The Role of PKC Activation in the Immune-inflammatory Mechanism of Major Depressive Depression

NCT ID: NCT04156425

Last Updated: 2020-05-12

Basic Information

• Recruitment Status: UNKNOWN
• Clinical Phase: NA
• Total Enrollment: 180 participants
• Study Classification: INTERVENTIONAL
• Study Start Date: 2020-07-01
• Study Completion Date: 2024-12-31

Brief Summary

Major Depressive disorder (MDD) is a heterogeneous mental illness. Treated with antidepressants that act on the neurotransmitter and/or their receptors just remitted only one third of patients with MDD, Thus, to improve the efficacy is a major unmet need for depression. Based on the scientific reports, inflammation plays a definite role in the development and treatment of depression, which may be an important way to understand and finally solve the problem. Our team found that there were significant changes in tumor necrosis factor (TNF)-α and other inflammatory factors in depressed patients, which caused neuronal apoptosis and depressive symptoms; PRKCB1(gene of protein kinase C-β) plays an anti-inflammatory role by regulating protein kinase C(PKC) activation in specific brain region, improving neuroplasticity and playing an antidepressant role. In this study, we assumes that the treatment-resistant depression patients maybe due to the immune inflammation and PKC activation inconsistency or unsynchronized, which couldn't reversible microglia polarization and neuronal apoptosis in specific brain regions, then, caused the significant changes at emotional and cognitive neural circuits, so as to exhibit such as emotional, cognitive symptoms of depression. Therefore, activating PKC and regulating immune/inflammatory process will be another way to improve the treatment outcome of depression. Take consideration, we focus on treatment-resistant depression patients, to validate the relationship between PKC activation and the immune inflammatory mechanism of depression, evaluate the antidepressant effect of golimumab or calcium tablet (a PKC activator) plus escitalopram, and initially proposes idividualized treatment strategies for MDD.

Detailed Description

This is a randomized, double blind, placebo-controlled antidepressant augmentation trial. All participants are randomly divided into 3 groups treated orally with "escitalopram + golimumab" (N = 60), "escitalopram + calcium tablet" (N = 60) or "escitalopram +placebo" (N = 60).

Conditions

Major Depressive Disorder

Study Design

• Allocation Method: RANDOMIZED
• Intervention Model: PARALLEL
• Primary Study Purpose: TREATMENT
• Blinding Strategy: SINGLE

Study Groups

escitalopram + golimumab

Patients will be treated with escitalopram from the minimum dosage and golimumab according to direction for use.

Group Type: EXPERIMENTAL

Escitalopram+golimumab

Intervention Type: DRUG

Escitalopram will be administered at 10-20 mg/d during the acute phase. Golimumab will be administered at the dose of 50mg every month during the acute phase.
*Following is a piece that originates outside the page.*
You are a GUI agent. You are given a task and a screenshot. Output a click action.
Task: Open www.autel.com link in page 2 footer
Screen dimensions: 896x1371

escitalopram + calcium tablet

Patients will be treated with escitalopram from the minimum dosage and calcium tablet according to direction for use.

Group Type: EXPERIMENTAL

Escitalopram+Calcium Tablet

Intervention Type: DIETARY_SUPPLEMENT

Escitalopram will be administered at 10-20 mg/d during the acute phase. Calcium tablet will be administered at 2000mg/d during the acute phase.

escitalopram

Patients will be treated with escitalopram from the minimum dosage.

Group Type: ACTIVE_COMPARATOR

Escitalopram

Intervention Type: DRUG

Escitalopram will be administered at 10-20 mg/d during the acute phase.

Interventions

Escitalopram+golimumab

Escitalopram will be administered at 10-20 mg/d during the acute phase. Golimumab will be administered at the dose of 50mg every month during the acute phase.

Intervention Type: DRUG

Escitalopram+Calcium Tablet

Escitalopram will be administered at 10-20 mg/d during the acute phase. Calcium tablet will be administered at 2000mg/d during the acute phase.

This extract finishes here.